Bramcote Hills forms the northern area of the village and Nottingham suburb of Bramcote, Nottinghamshire, built in the 1950s. It is separated from the main part of the village by the A52 Derby Road (the Brian Clough Way). It takes the name from an old family seat of Bramcote Hills, the home of the Sherwin and Sherwin-Gregory family.

To the north is Bramcote Ridge, Bramcote Moor and Wollaton. To the southeast is the town of Beeston.

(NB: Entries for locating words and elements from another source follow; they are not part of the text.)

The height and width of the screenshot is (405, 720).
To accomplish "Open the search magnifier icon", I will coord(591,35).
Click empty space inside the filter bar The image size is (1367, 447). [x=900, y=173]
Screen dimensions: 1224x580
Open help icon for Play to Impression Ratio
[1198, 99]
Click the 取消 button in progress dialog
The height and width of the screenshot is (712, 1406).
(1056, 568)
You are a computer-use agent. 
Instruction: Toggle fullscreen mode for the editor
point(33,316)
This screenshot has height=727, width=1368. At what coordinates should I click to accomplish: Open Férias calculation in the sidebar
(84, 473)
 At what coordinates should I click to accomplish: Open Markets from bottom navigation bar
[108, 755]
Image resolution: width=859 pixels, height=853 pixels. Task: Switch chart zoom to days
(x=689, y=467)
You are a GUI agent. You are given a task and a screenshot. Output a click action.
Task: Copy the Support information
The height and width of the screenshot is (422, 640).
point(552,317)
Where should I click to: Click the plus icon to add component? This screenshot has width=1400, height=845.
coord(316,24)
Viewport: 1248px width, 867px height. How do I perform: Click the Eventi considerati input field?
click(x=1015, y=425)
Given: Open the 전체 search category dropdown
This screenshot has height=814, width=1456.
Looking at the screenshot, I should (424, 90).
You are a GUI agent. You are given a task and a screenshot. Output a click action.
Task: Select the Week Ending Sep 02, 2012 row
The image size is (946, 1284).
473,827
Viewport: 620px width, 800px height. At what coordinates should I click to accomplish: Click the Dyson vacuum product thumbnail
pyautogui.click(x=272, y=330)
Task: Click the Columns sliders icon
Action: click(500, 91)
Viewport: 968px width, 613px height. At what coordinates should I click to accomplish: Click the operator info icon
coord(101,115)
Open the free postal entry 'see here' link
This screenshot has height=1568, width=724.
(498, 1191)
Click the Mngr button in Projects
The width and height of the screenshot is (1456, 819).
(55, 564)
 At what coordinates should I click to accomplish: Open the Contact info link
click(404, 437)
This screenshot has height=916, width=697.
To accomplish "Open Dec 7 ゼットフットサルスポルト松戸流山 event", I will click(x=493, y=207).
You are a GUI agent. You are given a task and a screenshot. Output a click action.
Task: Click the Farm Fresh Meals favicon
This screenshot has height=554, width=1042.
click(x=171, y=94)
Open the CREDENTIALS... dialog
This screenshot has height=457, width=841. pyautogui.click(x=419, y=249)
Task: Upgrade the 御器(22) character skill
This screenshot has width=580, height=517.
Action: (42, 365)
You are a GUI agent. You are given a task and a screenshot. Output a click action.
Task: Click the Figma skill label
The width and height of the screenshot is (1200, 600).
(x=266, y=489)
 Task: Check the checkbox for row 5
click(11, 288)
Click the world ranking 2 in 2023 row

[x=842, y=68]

The Bramcote Hills Sport & Community College was located in the area — now the site is part of the Alderman White School and Language College. This together with the nearby Bramcote College forms the White Hills Park Federation. The Bramcote Hills Primary School is also based in Bramcote Hills.

Bramcote Hills Park is a stretch of woodland and fields that used to be a part of the manor house, but the house was demolished in 1968 and its grounds became the public park. You can still see the manor house ruins in Bramcote Hills Park today.